* Begin SOURCE RECORDS *

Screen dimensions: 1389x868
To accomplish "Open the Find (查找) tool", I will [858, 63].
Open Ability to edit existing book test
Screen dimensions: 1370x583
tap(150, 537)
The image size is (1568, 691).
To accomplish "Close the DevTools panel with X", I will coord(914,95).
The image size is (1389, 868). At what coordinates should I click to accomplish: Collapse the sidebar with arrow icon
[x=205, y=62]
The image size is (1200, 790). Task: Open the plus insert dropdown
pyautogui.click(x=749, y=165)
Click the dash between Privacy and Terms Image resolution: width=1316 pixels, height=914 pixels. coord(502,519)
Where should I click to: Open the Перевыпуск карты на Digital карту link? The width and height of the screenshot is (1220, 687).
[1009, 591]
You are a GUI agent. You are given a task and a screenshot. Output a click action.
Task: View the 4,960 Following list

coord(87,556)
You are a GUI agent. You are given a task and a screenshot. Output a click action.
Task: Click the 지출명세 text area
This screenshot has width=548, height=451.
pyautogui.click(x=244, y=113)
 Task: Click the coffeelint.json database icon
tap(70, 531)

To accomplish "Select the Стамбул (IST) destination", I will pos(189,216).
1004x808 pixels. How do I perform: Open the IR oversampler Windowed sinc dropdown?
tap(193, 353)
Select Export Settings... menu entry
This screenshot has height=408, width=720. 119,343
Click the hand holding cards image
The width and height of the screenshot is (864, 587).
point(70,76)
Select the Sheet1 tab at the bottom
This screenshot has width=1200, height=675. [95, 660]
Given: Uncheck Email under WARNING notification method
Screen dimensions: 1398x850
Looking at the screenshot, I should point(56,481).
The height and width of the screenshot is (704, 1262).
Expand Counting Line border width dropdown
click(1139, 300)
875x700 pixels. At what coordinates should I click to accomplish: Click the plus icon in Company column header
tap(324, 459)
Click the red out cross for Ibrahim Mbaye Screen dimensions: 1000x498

* End SOURCE RECORDS *

Reproduce all of the material above line for line, changing nothing.

SOLUTION FOR THIS EXERCISE:
Screen dimensions: 1389x868
To accomplish "Open the Find (查找) tool", I will [858, 63].
Open Ability to edit existing book test
Screen dimensions: 1370x583
tap(150, 537)
The image size is (1568, 691).
To accomplish "Close the DevTools panel with X", I will coord(914,95).
The image size is (1389, 868). At what coordinates should I click to accomplish: Collapse the sidebar with arrow icon
[x=205, y=62]
The image size is (1200, 790). Task: Open the plus insert dropdown
pyautogui.click(x=749, y=165)
Click the dash between Privacy and Terms Image resolution: width=1316 pixels, height=914 pixels. coord(502,519)
Where should I click to: Open the Перевыпуск карты на Digital карту link? The width and height of the screenshot is (1220, 687).
[1009, 591]
You are a GUI agent. You are given a task and a screenshot. Output a click action.
Task: View the 4,960 Following list

coord(87,556)
You are a GUI agent. You are given a task and a screenshot. Output a click action.
Task: Click the 지출명세 text area
This screenshot has width=548, height=451.
pyautogui.click(x=244, y=113)
 Task: Click the coffeelint.json database icon
tap(70, 531)

To accomplish "Select the Стамбул (IST) destination", I will pos(189,216).
1004x808 pixels. How do I perform: Open the IR oversampler Windowed sinc dropdown?
tap(193, 353)
Select Export Settings... menu entry
This screenshot has height=408, width=720. 119,343
Click the hand holding cards image
The width and height of the screenshot is (864, 587).
point(70,76)
Select the Sheet1 tab at the bottom
This screenshot has width=1200, height=675. [95, 660]
Given: Uncheck Email under WARNING notification method
Screen dimensions: 1398x850
Looking at the screenshot, I should point(56,481).
The height and width of the screenshot is (704, 1262).
Expand Counting Line border width dropdown
click(1139, 300)
875x700 pixels. At what coordinates should I click to accomplish: Click the plus icon in Company column header
tap(324, 459)
Click the red out cross for Ibrahim Mbaye Screen dimensions: 1000x498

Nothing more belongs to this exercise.